**TASK PROMPT**
After locating the line containing "Task: Click D" in the entries below, please write out that line and the rest through the end exactly. Omit pictures.

___ SOURCE INFORMATION ___

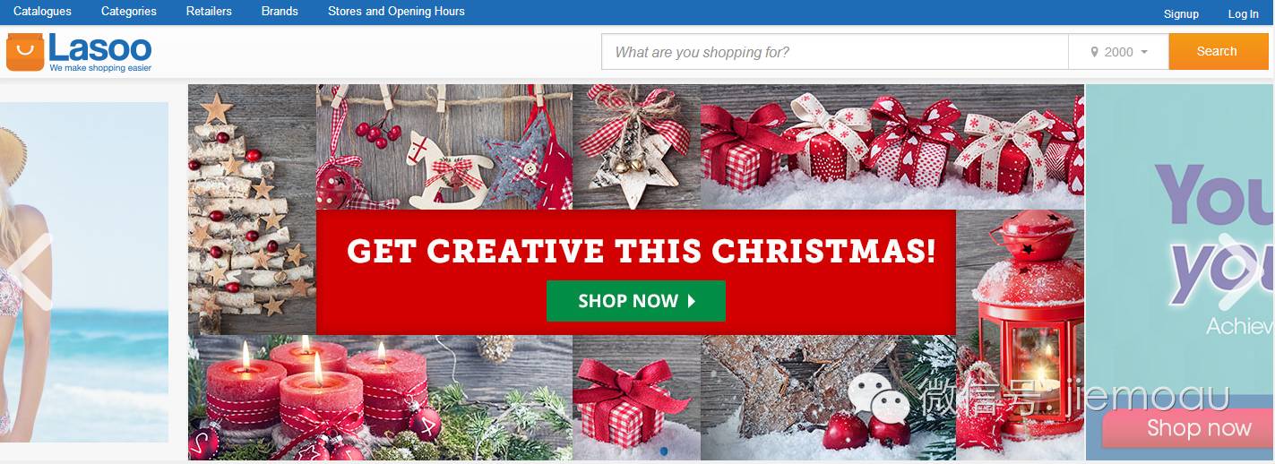Click the Signup link
The image size is (1275, 464).
(1181, 13)
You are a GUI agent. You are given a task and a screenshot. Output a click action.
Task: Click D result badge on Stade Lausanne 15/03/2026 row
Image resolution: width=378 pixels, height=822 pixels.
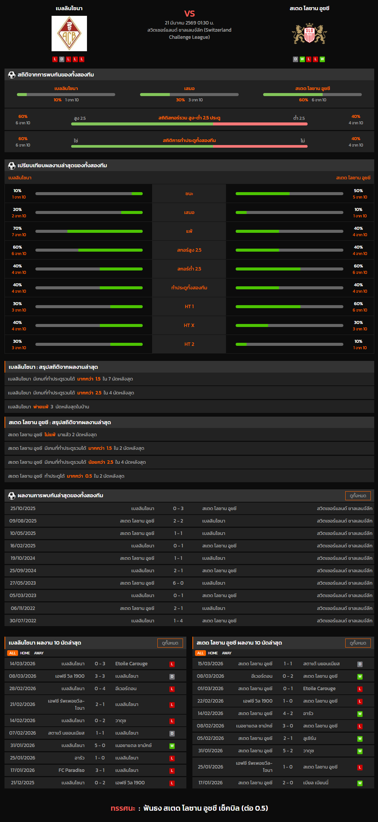tap(360, 664)
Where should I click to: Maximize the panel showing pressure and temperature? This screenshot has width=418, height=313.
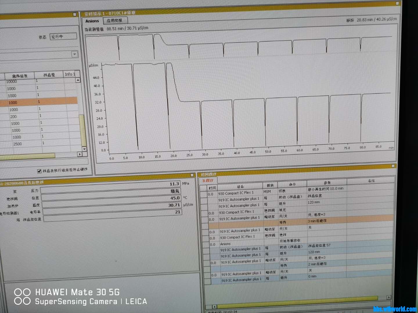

___

**SOLVED PROBLEM**
Task: Click D result badge on Stade Lausanne 15/03/2026 row
Image resolution: width=378 pixels, height=822 pixels.
tap(360, 664)
Where should I click to: Maximize the panel showing pressure and temperature? This screenshot has width=418, height=313.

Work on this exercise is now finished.